The holidays are peak for bar sales. Here’s how bartenders across the country are crafting cocktails for guests to properly celebrate the season.

The holiday season is drinking season, which makes holiday cocktails an important component of restaurant bar promotions. “It’s very competitive in the restaurant and bar industry around the holidays, and you have to be part of the game,” says Marcelo Amaya, bar manager at Osetra Seafood & Steaks in San Diego, California. “An updated menu for the holidays gets people’s attention and motivates them to come in and try something new to celebrate the season.”

Classic flavors tend to dominate even the most innovative bar programs. Steve Madonna, senior vice president of culinary at the national chain Bar Louie, incorporates festive flavors such as cinnamon, cranberry, and ginger on the menu and adds warm drinks, too, like the Celtic Campfire, which is a twist on hot chocolate featuring Jameson Irish Whiskey, Baileys Irish Cream, and a layer of toasted marshmallow foam on top.

Madonna advises a “quality over quantity” approach for restaurateurs interested in creating new beverage menus for the holiday season. “One or two seasonal cocktails is a great start,” he says. “It doesn’t have to be a chore.”

Different holidays dictate different approaches to celebration. For instance, New Year’s Eve is arguably the biggest bar night of the year, making it important for bar managers and mixologists to come up with something appropriately festive. That can range from the use of unique flavors or noteworthy presentations, or both.

Route 29 in downtown San Diego is big on presentation. The restaurant’s tequila-based Golden Gate cocktail comes served in a golden chalice and garnished with a slice of dried orange and toothpick spear with a gold bauble on the end. It’s a striking composition that evokes an upscale vibe perfect for a New Year’s toast.
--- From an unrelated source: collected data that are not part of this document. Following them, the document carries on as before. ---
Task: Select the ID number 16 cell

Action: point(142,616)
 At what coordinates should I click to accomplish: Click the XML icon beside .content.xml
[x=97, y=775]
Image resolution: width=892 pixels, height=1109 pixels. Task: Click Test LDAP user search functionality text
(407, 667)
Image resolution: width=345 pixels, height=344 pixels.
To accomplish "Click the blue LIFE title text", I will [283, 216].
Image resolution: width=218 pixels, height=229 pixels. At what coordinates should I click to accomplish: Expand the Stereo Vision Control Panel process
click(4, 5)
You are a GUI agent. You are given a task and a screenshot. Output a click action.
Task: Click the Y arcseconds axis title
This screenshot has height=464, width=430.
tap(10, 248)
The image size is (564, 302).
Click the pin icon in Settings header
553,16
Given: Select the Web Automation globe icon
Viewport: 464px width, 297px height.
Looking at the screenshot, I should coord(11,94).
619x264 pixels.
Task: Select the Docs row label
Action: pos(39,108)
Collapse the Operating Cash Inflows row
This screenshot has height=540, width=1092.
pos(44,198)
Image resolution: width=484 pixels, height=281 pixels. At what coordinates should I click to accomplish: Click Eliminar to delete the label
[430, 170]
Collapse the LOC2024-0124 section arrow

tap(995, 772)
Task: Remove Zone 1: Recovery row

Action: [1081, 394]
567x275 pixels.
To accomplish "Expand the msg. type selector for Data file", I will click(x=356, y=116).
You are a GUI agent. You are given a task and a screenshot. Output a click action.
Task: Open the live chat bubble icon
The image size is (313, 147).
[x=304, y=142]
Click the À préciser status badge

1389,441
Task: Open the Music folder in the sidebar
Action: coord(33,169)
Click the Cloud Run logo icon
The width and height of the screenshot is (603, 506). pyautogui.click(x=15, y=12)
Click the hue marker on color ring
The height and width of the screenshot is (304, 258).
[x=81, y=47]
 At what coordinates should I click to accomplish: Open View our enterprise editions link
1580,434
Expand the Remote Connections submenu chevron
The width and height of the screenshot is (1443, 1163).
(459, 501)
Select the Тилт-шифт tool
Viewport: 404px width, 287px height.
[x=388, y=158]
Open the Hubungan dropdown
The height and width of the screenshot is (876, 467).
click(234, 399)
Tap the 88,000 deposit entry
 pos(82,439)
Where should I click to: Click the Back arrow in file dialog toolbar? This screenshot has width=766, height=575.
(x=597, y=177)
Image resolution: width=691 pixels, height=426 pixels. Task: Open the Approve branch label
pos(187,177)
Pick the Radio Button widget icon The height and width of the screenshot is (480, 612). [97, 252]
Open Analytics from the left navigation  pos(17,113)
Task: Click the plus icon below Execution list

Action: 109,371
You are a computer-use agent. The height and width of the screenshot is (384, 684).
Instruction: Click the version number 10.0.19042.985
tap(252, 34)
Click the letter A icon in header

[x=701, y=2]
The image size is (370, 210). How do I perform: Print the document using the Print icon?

Diez y Seis, a Mexican restaurant inside Shore Club South Beach in Miami Beach, leans on a blend of flavors in an attempt to maintain its Mexican-forward concept while also embracing the expected American holiday palate. “The fun is taking spirits like tequila and mezcal, both of which have very unique taste profiles, and blending them with the flavors of the holidays like cinnamon, nutmeg, apple cider, etc. to create something that is seasonal, fun, and tasty with mass appeal,” says Daniel Lydia, director of food and beverage for Diez y Seis.

For the Manzarita, a half of a lemon is quartered and muddled with a pinch of ground cinnamon in a cocktail shaker, then ice, tequila, elderflower liqueur, and apple cider are added and shaken well. The cocktail is then strained and presented in a rocks glass as a standard margarita would be with the festive addition of a cinnamon stick, making it a harmonious marriage of seasonality and the restaurant’s established brand.

Of course, nothing says New Year’s like a Champagne cocktail. The team at Copine in Seattle, Washington, ensures they always have bubbly cocktails on their holiday menu, as well as interesting twists on classic drinks. The restaurant’s take on a hot toddy, dubbed The Azteca, uses chocolate bitters, a drizzle of local honey, dark rum, hot water, and lemon twist garnish. “[We] focus on clean profiles that are not too big or bold and match them with menu items,” says Ruven Muñoz, Copine’s beverage director. Working hand-in-hand with the kitchen is an important consideration when planning a holiday cocktail menu, especially for food-forward events like Christmas.

The fourth quarter is also a great time for restaurants to spread holiday cheer through charitable giving. Every year, the concepts within the SLS Brickell Hotel in Miami work with nonprofit organizations to get into the spirit of giving, according to the group’s publicist, Gabriella Rodriguez. For example, Bazaar Mar by José Andrés, SAAM lounge, and Fi’lia feature a signature cocktail throughout the month of December, the proceeds of which go toward breast cancer research.

Amaya at Osetra Seafood & Steaks’ advice for industry professionals is to start planning holiday cocktail menus early. “Think a month to a month-and-a-half ahead of time to not only give yourself time to craft the perfect menu but also for people to see it and keep it in mind all season long.”

Ultimately, tapping into that feeling of holiday nostalgia and presenting patrons with something unexpected will spell success for restaurants. “A holiday drink should be inspired by the festivities, gathering people together, traditional holiday flavors and ingredients, and sharing these moments with others,” Amaya says.